Я с изумлением слушаю его. Если бы он сам десять минут тому назад не признался мне, что не читал ни Пруста, ни Джойса, я была бы уверена, что он тщательно изучал их.
Рядом со мной сидит Николай Бернгардович Фрейденштейн-Фельзен, «Спарженька», как его окрестила Зинаида Николаевна. На одном из «воскресений» она, сквозь лорнет оглядев посетителей, собравшихся за чайным столом, обнаружила отсутствие Фельзена и недовольно протянула:
— А этот, как его... эта спаржа сегодня не пришла?
«Спаржа» действительно как нельзя лучше подходила к внешности Фельзена. Он был еврей, но до чрезвычайности походил на немца, к тому же он окончил Петершуле, немецкую петербургскую гимназию. Очень тонкий высокий блондин с голубыми светлыми глазами, он действительно походил на спаржу, и, с легкой руки Зинаиды Николаевны, его так и стали звать — «Спаржа» или «Спарженька», на что он совсем не обижался.
Был он знаток и почитатель Пруста и себя считал «русским Прустом», правда, без больших прав на это. Не понимаю, почему Поплавский обратился ко мне, а не к нему, специалисту-прустианцу, за сведениями.
Должно быть, из-за Джойса — им «Спаржа» не интересовался.
— Пруст жил, — говорит Поплавский, — в пробковой камере, в которую не доносился ни один звук из внешнего современного мира, запер в нее восстанавливаемое им прошлое, воскрешая его для бессмертной жизни...
«Спаржа» поворачивается ко мне и шепчет:
— Удивительно. Я и не подозревал, что он так чувствует и понимает Пруста. Какой молодец! Какая светлая голова! Я просто поражен и восхищен им. Казалось бы, я все о Прусте знаю, а он открывает мне новое. Надо будет перечитать Пруста.
Я киваю. Я тоже поражена. Я тоже восхищаюсь. Какой молодец!
И Поплавский с того вечера прослыл знатоком Пруста и Джойса, так, по всей вероятности, никогда и не удосужившись прочитать их.
В тот вечер он снова удивил меня. Мы после «Зеленой лампы» шли целой группой на Монпарнас, обсуждая блестящее выступление Поплавского, и он, упоенный успехом, был особенно оживлен, переходя от одного собеседника к другому.
Вдруг он остановился, нагнулся и поднял с земли длинный железный прут и, повертев его в руках, заявил:
— Я могу его свернуть жгутом.
— Вздор. Брось хвастаться, Бобка, — запротестовали остальные.
— Нет, сверну! Сказал сверну, и сверну! — настаивал он.
Но никто его уже не слушал. Разговор перешел на другие темы.

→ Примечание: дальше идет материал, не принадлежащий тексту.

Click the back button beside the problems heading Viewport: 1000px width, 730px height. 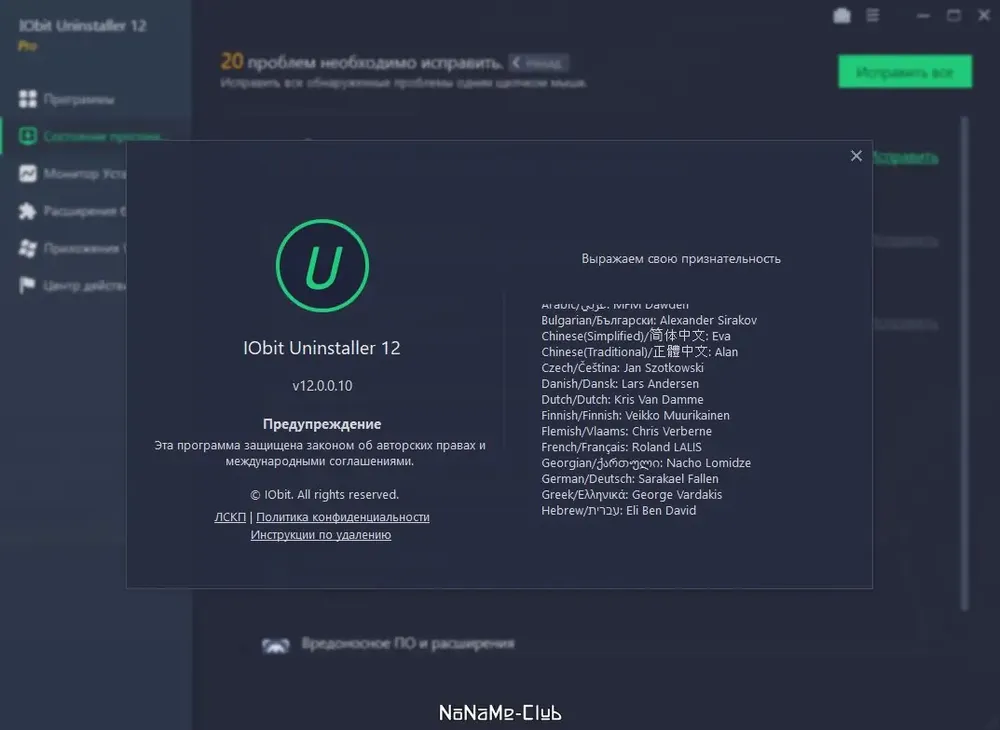(x=539, y=62)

Поплавский отстал от группы, и никто не обращал на него внимания. Только перед самым входом в кафе «Купель» он подбежал к Адамовичу:
— Георгий Викторович, смотрите, я свернул! — закричал он победно.
Руки его, как и голос, дрожали. Лицо блестело от пота, несмотря на то что было холодно.
Адамович брезгливо поморщился:
— Стоило тоже! — Спортивными достижениями, кроме теннисных, он не интересовался. И Поплавский стал показывать свернутый жгут остальным.